Segment Start: EXERCISE MATERIALS

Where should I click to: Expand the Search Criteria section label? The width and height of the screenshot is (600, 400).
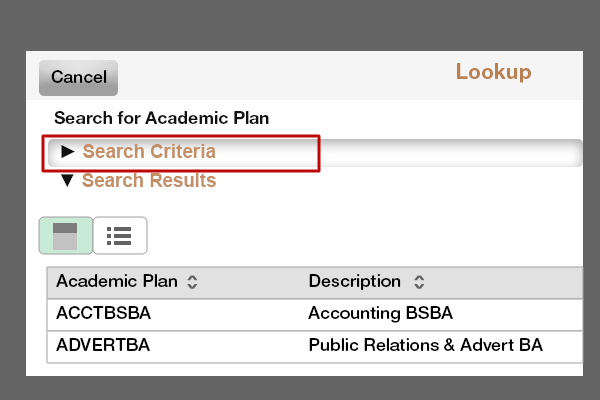[x=149, y=151]
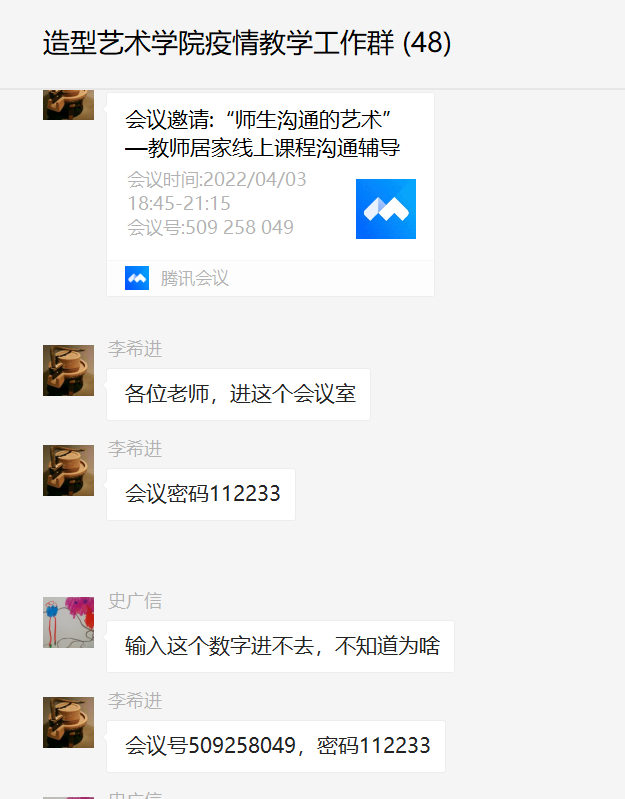The image size is (625, 799).
Task: Open 史广信's flower drawing avatar
Action: [68, 623]
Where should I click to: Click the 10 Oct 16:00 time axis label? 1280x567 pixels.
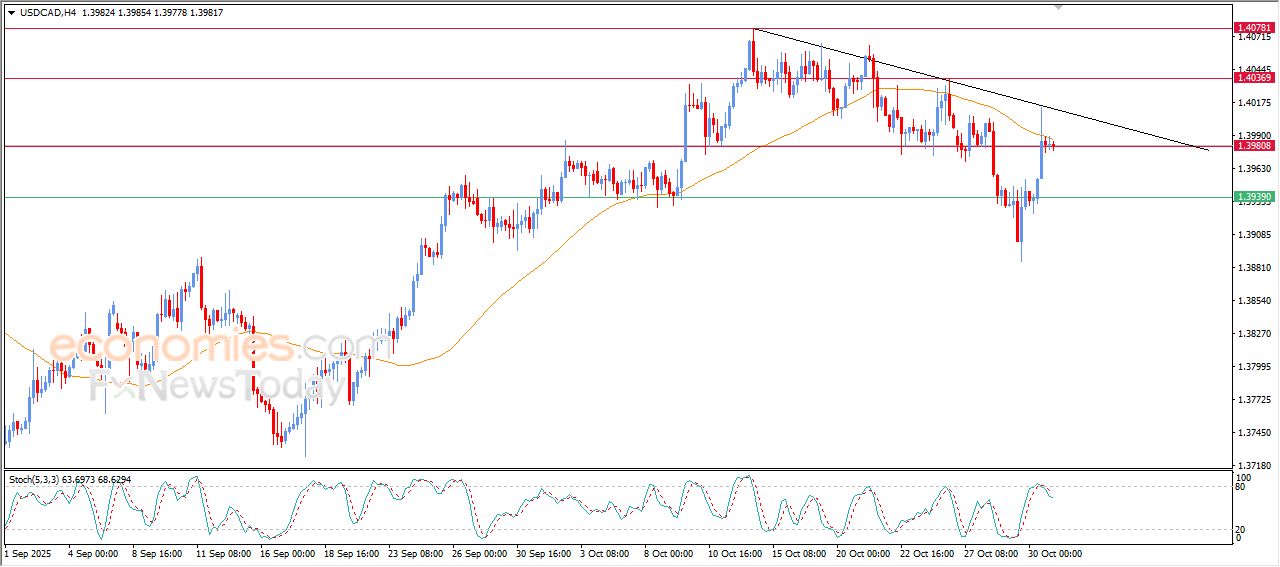734,553
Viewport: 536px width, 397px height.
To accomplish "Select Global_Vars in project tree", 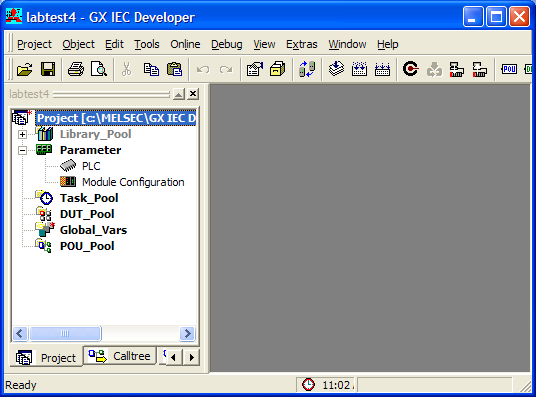I will click(93, 230).
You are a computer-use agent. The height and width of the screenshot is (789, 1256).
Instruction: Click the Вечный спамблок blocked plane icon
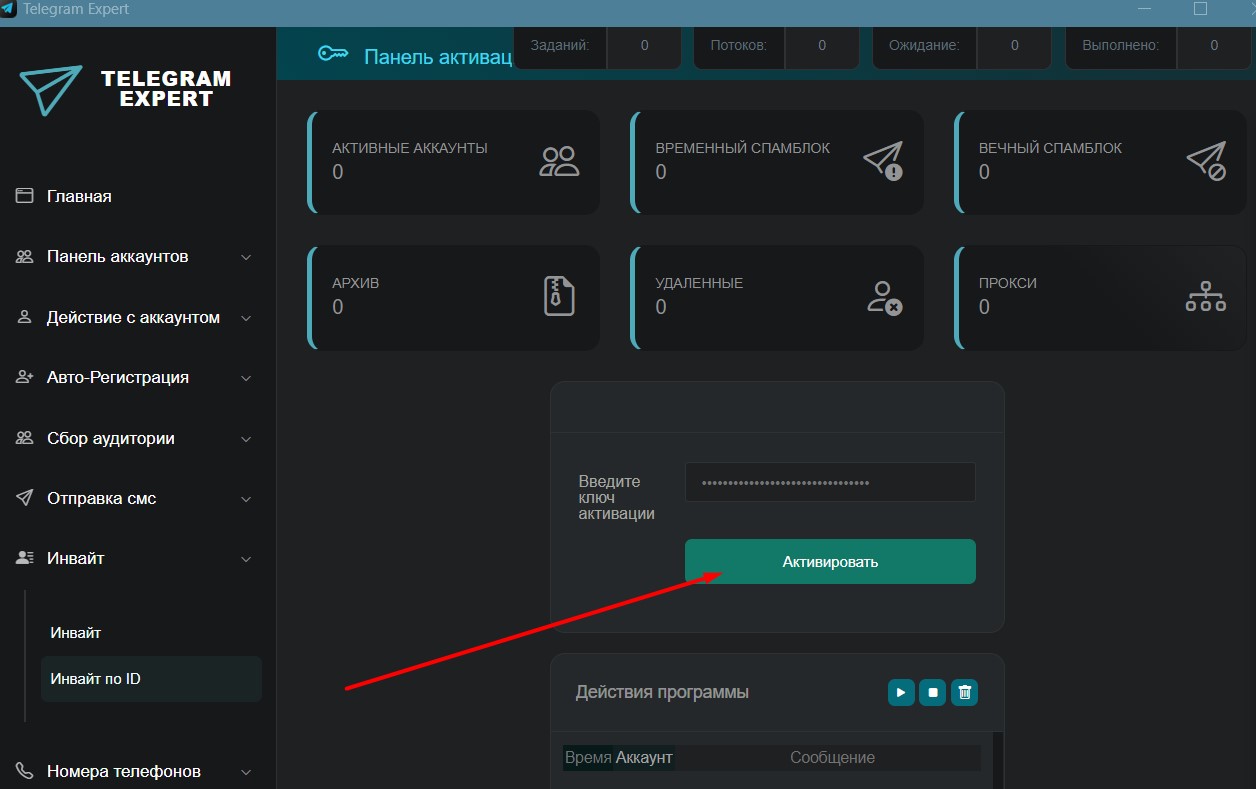[1206, 160]
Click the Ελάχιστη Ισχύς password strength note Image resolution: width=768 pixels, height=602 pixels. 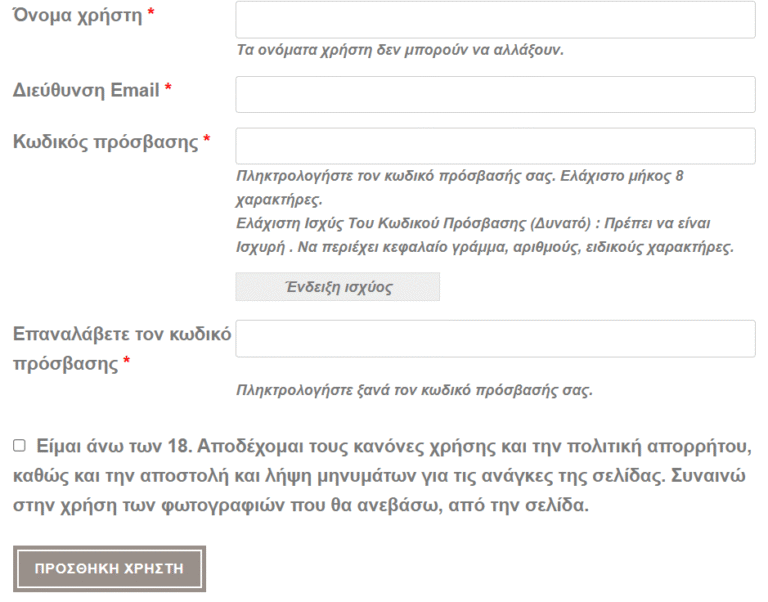tap(485, 235)
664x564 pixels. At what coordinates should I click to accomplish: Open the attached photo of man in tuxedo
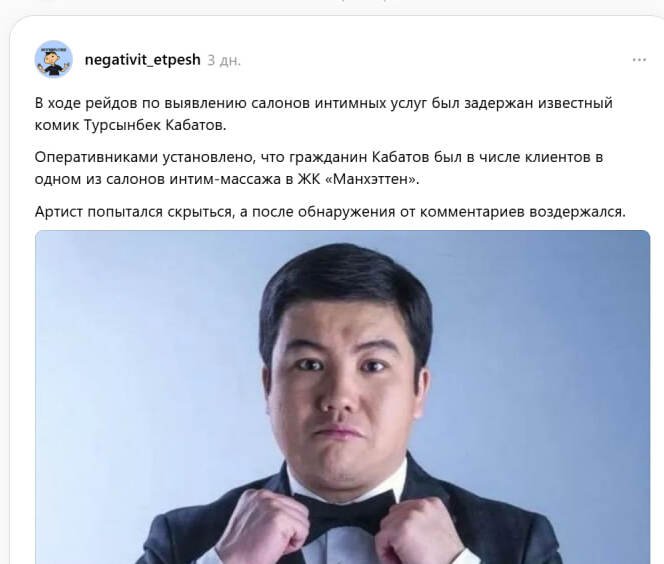tap(342, 397)
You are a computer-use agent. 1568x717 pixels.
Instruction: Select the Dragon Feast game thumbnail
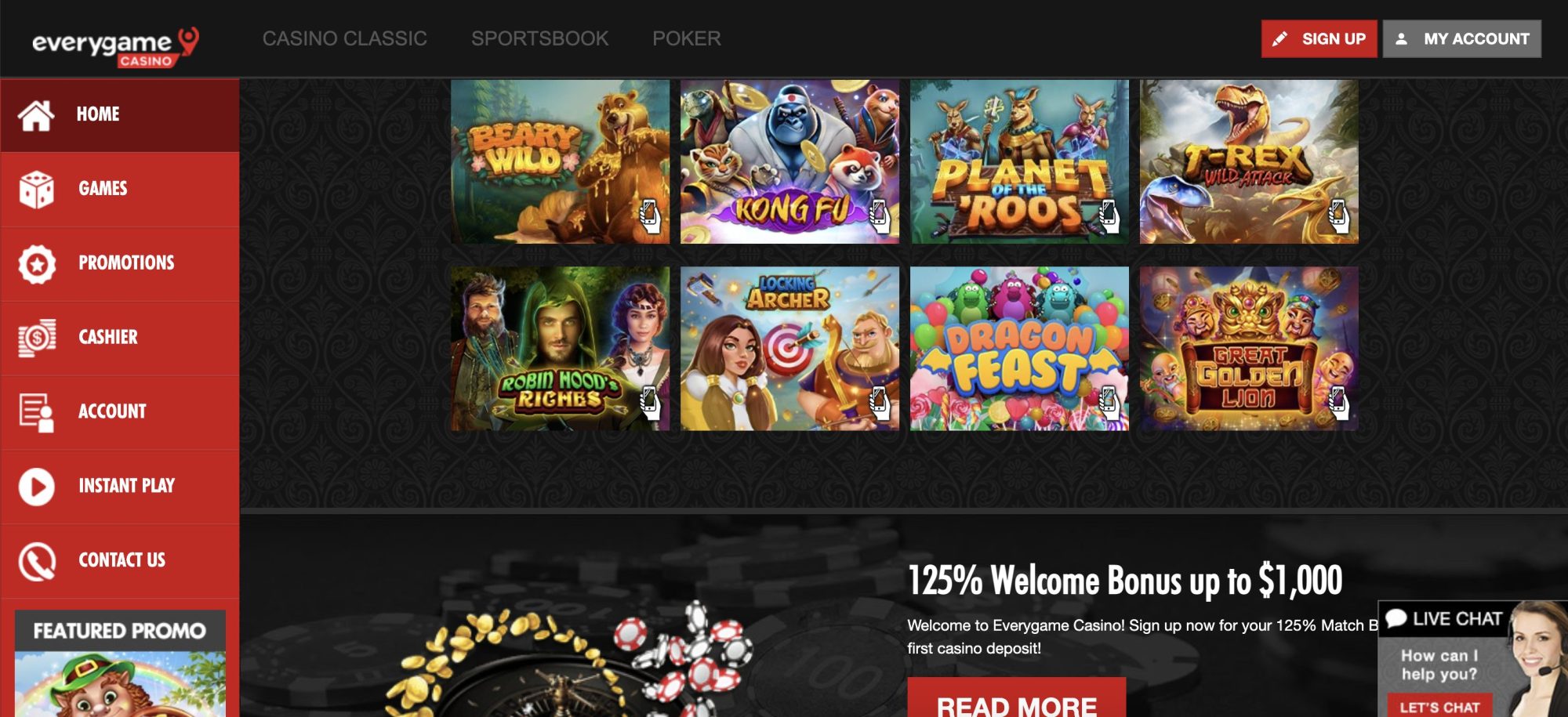point(1019,349)
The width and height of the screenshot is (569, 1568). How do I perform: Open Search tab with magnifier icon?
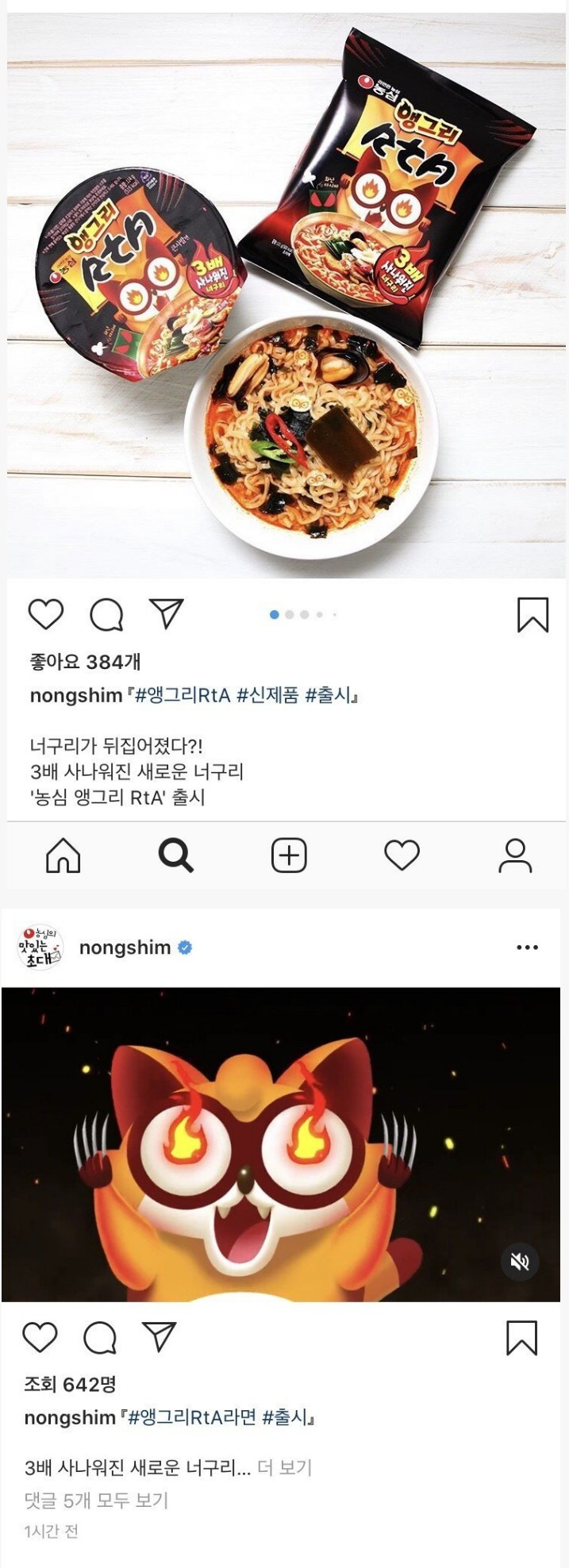176,855
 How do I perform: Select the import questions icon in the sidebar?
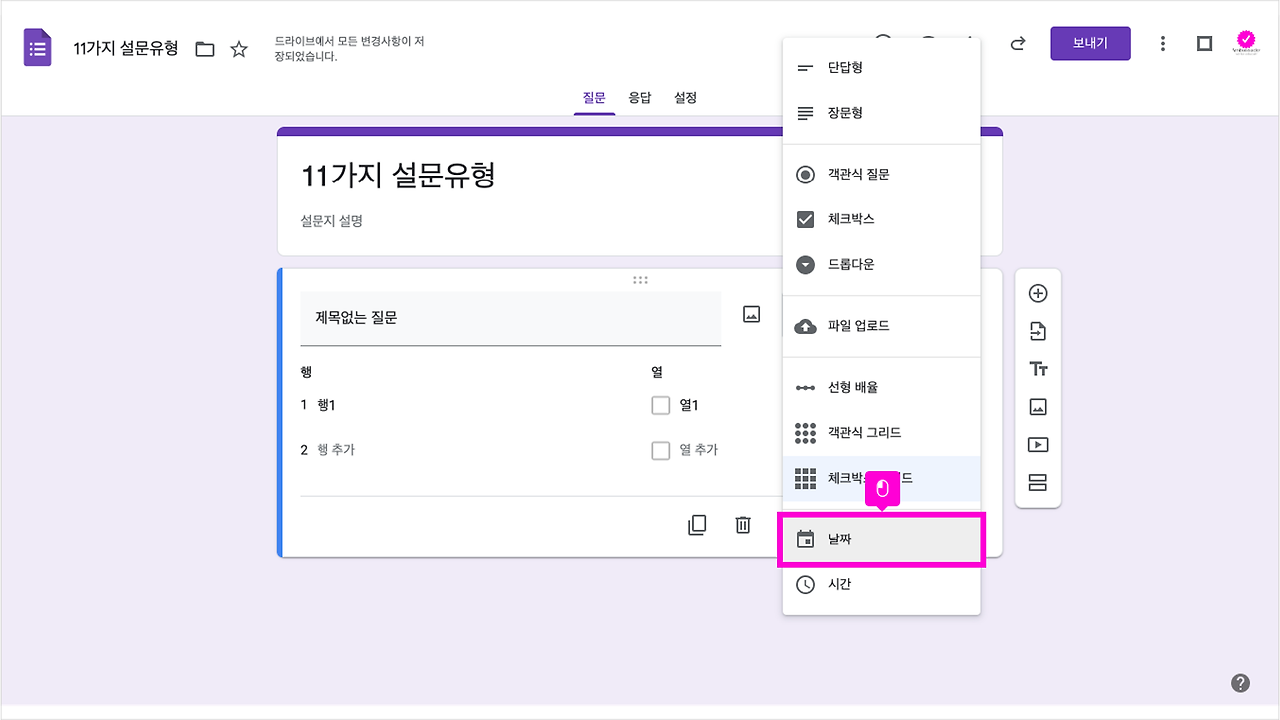pyautogui.click(x=1038, y=330)
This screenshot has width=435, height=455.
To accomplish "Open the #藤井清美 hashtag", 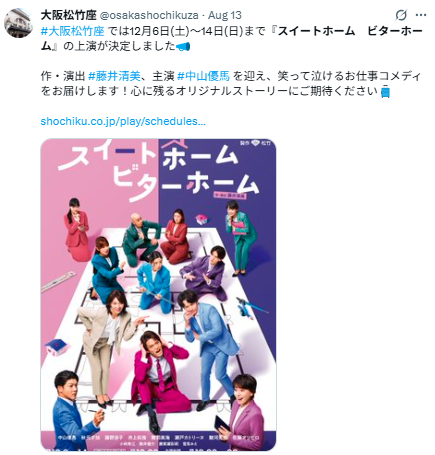I will [x=114, y=76].
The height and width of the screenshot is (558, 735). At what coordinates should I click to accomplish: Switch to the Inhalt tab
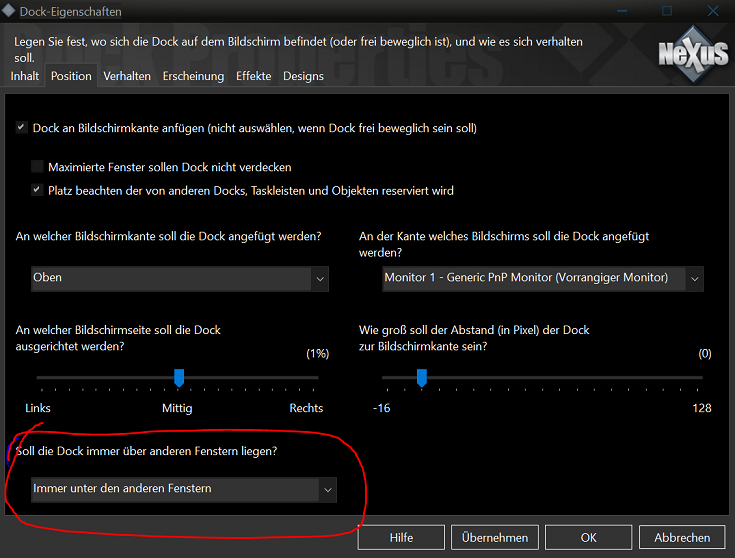(x=25, y=76)
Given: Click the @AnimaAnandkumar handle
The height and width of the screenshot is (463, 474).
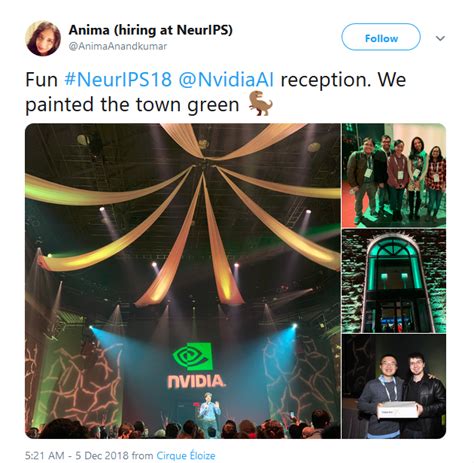Looking at the screenshot, I should (118, 46).
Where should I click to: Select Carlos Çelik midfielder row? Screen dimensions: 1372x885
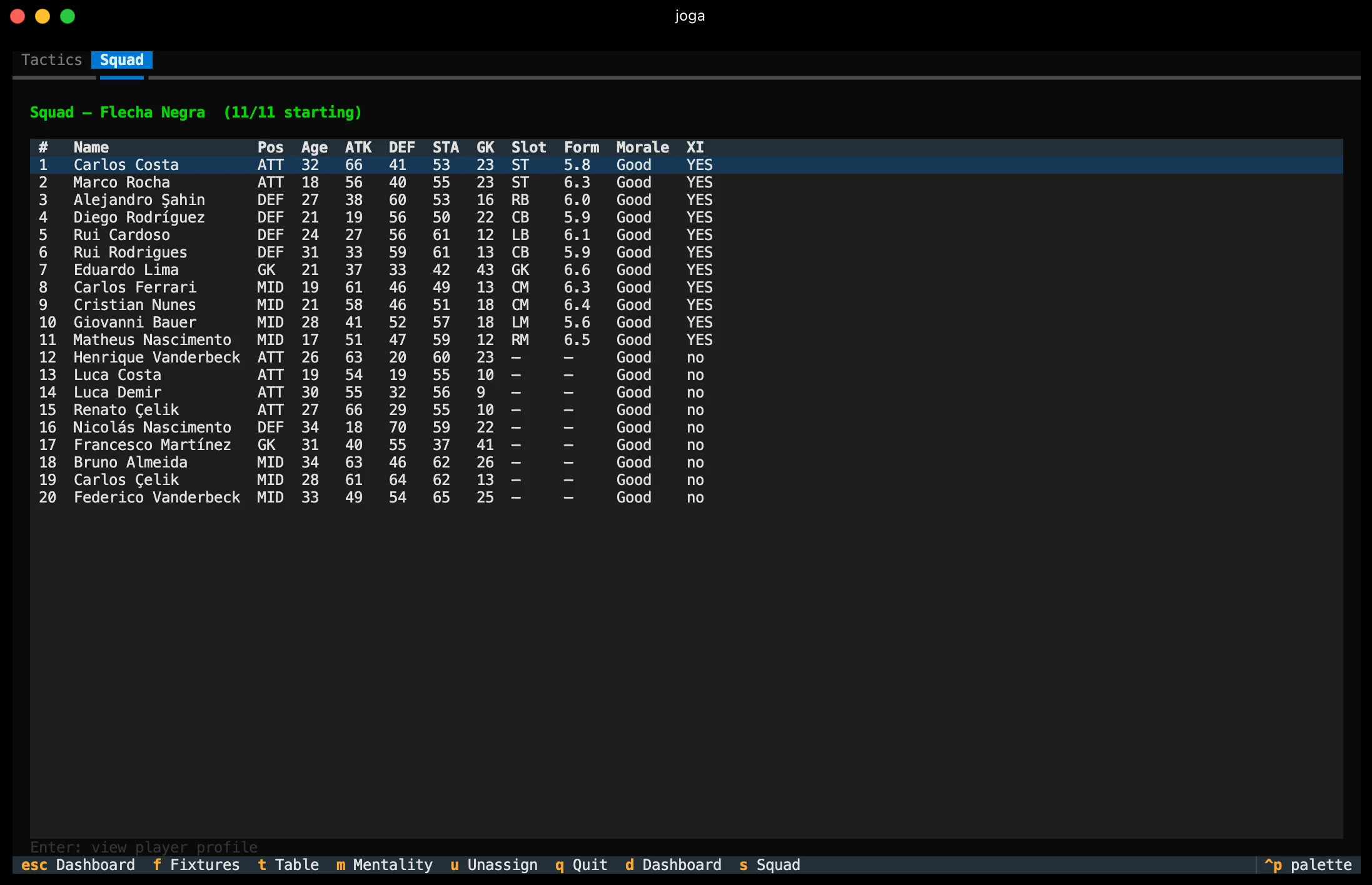(686, 480)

Segment End: EXERCISE MATERIALS

**ASSIGNED TASK**: Leave out each picture and extract the lines from the one containing "The height and width of the screenshot is (463, 474)." through the end of the records above, inclusive, exactly as they stand.

**ANSWER SECTION**:
The height and width of the screenshot is (463, 474).
Looking at the screenshot, I should (118, 46).
Where should I click to: Select Carlos Çelik midfielder row? Screen dimensions: 1372x885
(686, 480)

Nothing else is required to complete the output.